U.S. gunships kill 13 in Bahgdad, including an Al Arabiya reporter
On Sunday Sept. 13, thirteen Iraqis were killed and fifty-five wounded after US helicopters attacked a crowd of unarmed demonstrators dancing round a burning Bradley armored vehicle. Among those killed was Mazen al-Tumeizi, a Palestinian television producer working for al-Arabiya satellite channel. Al-Tumeizi is the 33rd reporter killed in Iraq by U.S. forces. The US sought to defend the two helicopter pilots who fired seven rockets into the crowd, saying they had come under “well-aimed ground fire”. This account is contradicted by film taken by the cameraman who was accompanying al-Tumeizi, which includes no sound of firing from the crowd prior to the helicopter attack. Initially the US military claimed that the helicopters had opened fire with rockets in order to prevent the disabled Bradley fighting vehicle from being looted.
U.N. Secretary General Annon calls Iraq war “Illegal”

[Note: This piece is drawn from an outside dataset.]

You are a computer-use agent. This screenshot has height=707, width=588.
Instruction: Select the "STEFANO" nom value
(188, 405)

In an interview to BBC, UN Secretary General Kofi Annan admitted the obvious fact that the U.S. led invasion of Iraq is a violation of the UN charter. “I have indicated that it was not in conformity with the UN charter from our point of view, and from the charter point of view it was illegal,” Kofi Annan said. In response, Randy Scheunemann, a former adviser to US Defense Secretary Donald Rumsfeld, said Annan had no right to question the legal judgment of UN member states. “To do this 51 days before an American election reeks of political interference,” he told the BBC. This was the first time Kofi Annon had used the word “illegal” to describe the U.S. invasion of Iraq.

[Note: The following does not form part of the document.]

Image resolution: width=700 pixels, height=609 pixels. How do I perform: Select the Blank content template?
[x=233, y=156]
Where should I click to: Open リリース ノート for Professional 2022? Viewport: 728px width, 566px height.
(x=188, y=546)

U.S. continues bombing in Fallujah
The U.S. military continues to launch airstrikes against the Iraqi city of Fallujah. Al-Jazeera is reporting that airstrikes have killed 56 and wounded 40 in Fallujah today, with many of the victims women and children. AFP reports at least 44 killed and 28 wounded. The U.S. military claimed it killed 60 foreign fighters but this claim was not verifiable. This attack is the latest in a series of airstrikes against Fallujah over the last few weeks that have killed hundreds of civilians.

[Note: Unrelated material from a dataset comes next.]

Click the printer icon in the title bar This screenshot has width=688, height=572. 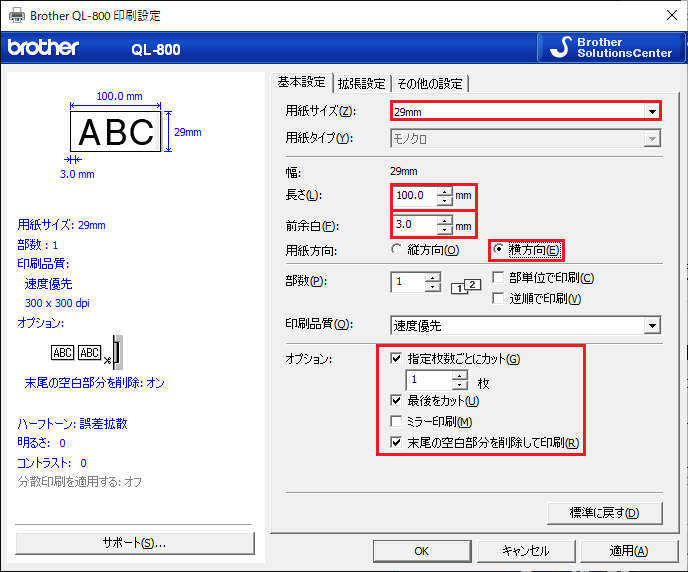17,16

CIA report Shows Pessimism on Iraq’s Future
According to the New York Times a classified National Intelligence Estimate prepared for President Bush spells out a dark assessment of prospects for Iraq. While not available to the public, the report is said to outline three possibilities for Iraq through the end of 2005, with the worst case being developments that could lead to civil war. The most favorable outcome described is an Iraq whose stability would remain tenuous in political, economic and security terms. The intelligence estimate, the first on Iraq since October 2002, was prepared by the National Intelligence Council and was approved by the National Foreign Intelligence Board under John McLaughlin, the CIA’s acting director. Such estimates can be requested by the White House or Congress, but government officials said this one was initiated by the intelligence council under former CIA director George Tenet. The White House dismissed the report, “You know, every step of the way in Iraq there have been pessimists and hand-wringers who said it can’t be done,” Mr. McClellan said at a news briefing. “And every step of the way, the Iraqi leadership and the Iraqi people have proven them wrong because they are determined to have a free and peaceful future.” For an analysis of this new intelligence report, check out the Sept. 17 posting on Empire Notes.
17,000 GIs not listed as casualties
Acording to UPI, nearly 17,000 service members medically evacuated from Iraq and Afghanistan are absent from public Pentagon casualty reports, according to military data. The Pentagon said most don’t fit the definition of casualties. The military has evacuated 16,765 individual service members from Iraq and Afghanistan for injuries and ailments not directly related to combat, according to the U.S. Transportation Command, which is responsible for the medical evacuations. Most are from Operation Iraqi Freedom. Among veterans from Iraq seeking help from the VA, 5,375 have been diagnosed with a mental problem, making it the third-leading diagnosis after bone problems and digestive problems. Among the mental problems were 800 soldiers who became psychotic.
Italian humanitarian workers kidnapped by Undercover Police?
A new article by Naomi Klein and Jeremy Scahill questions the official line that Itailian humanitarian workers Simona Torretta and Simona Pari and two of their Iraqi colleagues Raad Ali Abdul Azziz and Mahnouz Bassam were kidnapped by resistance fighters. Klein and Scahill point out various inconsistencies that point to the conclusion that the four were possibly kidnapped by foreign intelligence agencies or the Allawi government. Sheikh Abdul Salam al-Kubaisi, from Iraq’s leading Sunni cleric organisation, told reporters in Baghdad that he received a visit from Torretta and Pari the day before the kidnap. “They were scared,” the cleric said. “They told me that someone threatened them.” Asked who was behind the threats, al-Kubaisi replied: “We suspect some foreign intelligence.” Torretta and Pari work for an anti-sanctions NGO A Bridge to Bahgdad.